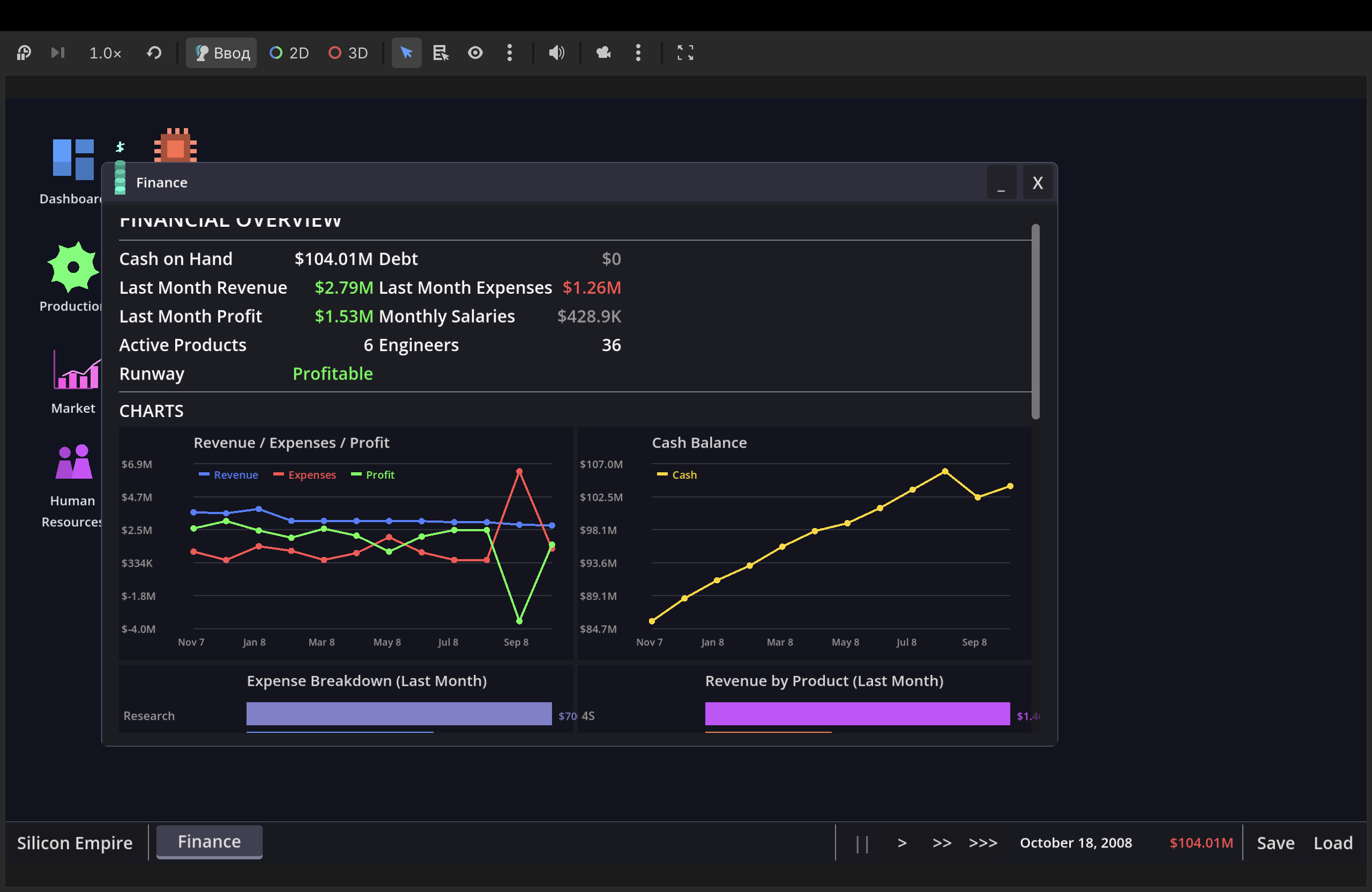Switch to 2D view mode

pyautogui.click(x=289, y=53)
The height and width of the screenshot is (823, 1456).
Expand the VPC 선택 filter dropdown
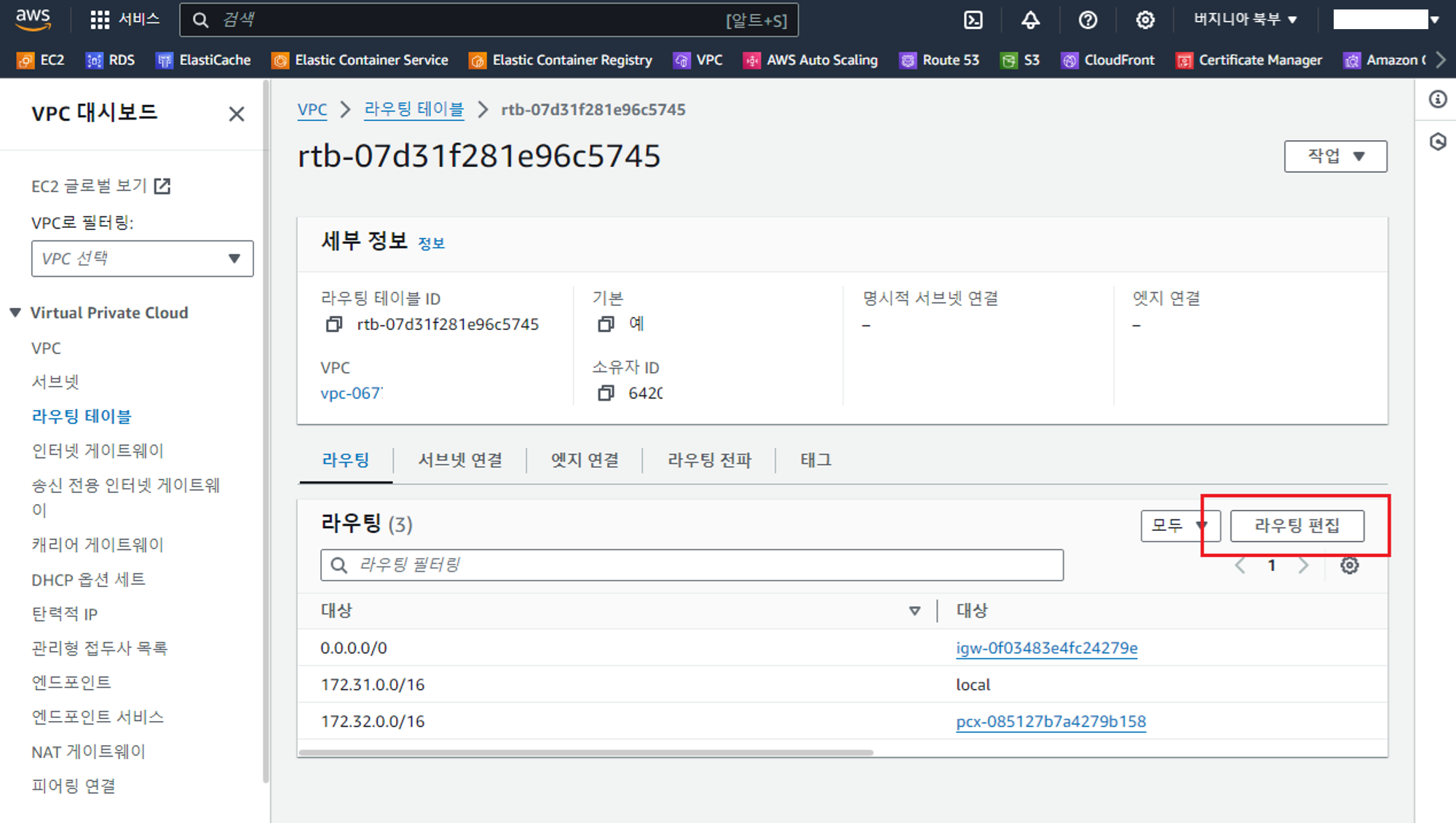point(142,259)
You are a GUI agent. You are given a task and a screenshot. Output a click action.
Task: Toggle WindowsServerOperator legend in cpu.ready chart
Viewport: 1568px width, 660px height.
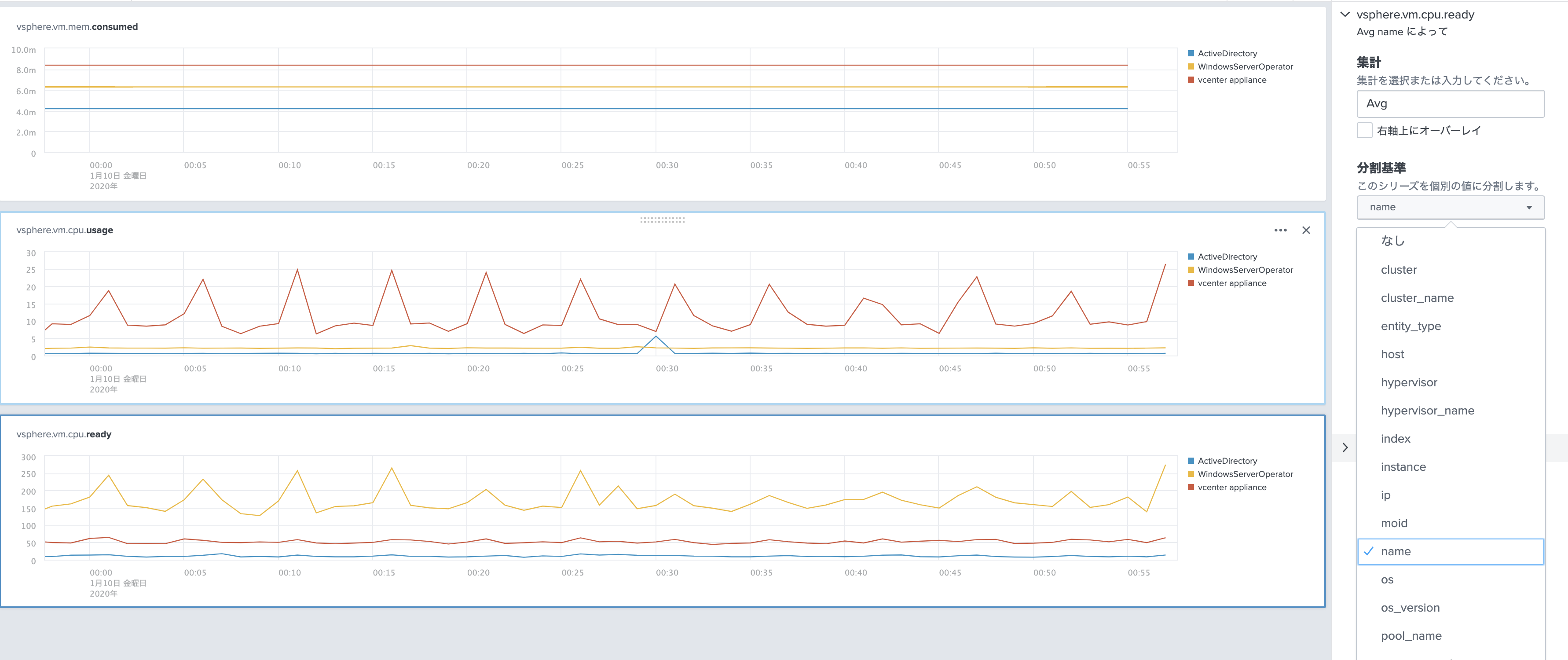(x=1245, y=474)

---+---

TASK STATEMENT
Working from the records above, reproduce exactly the lines from the one with "The height and" through the last line, without the pictures.

EXERCISE OUTPUT
The height and width of the screenshot is (823, 1456).
Expand the VPC 선택 filter dropdown
point(142,259)
You are a GUI agent. You are given a task and a screenshot. Output a click action.
Task: Toggle WindowsServerOperator legend in cpu.ready chart
Viewport: 1568px width, 660px height.
(x=1245, y=474)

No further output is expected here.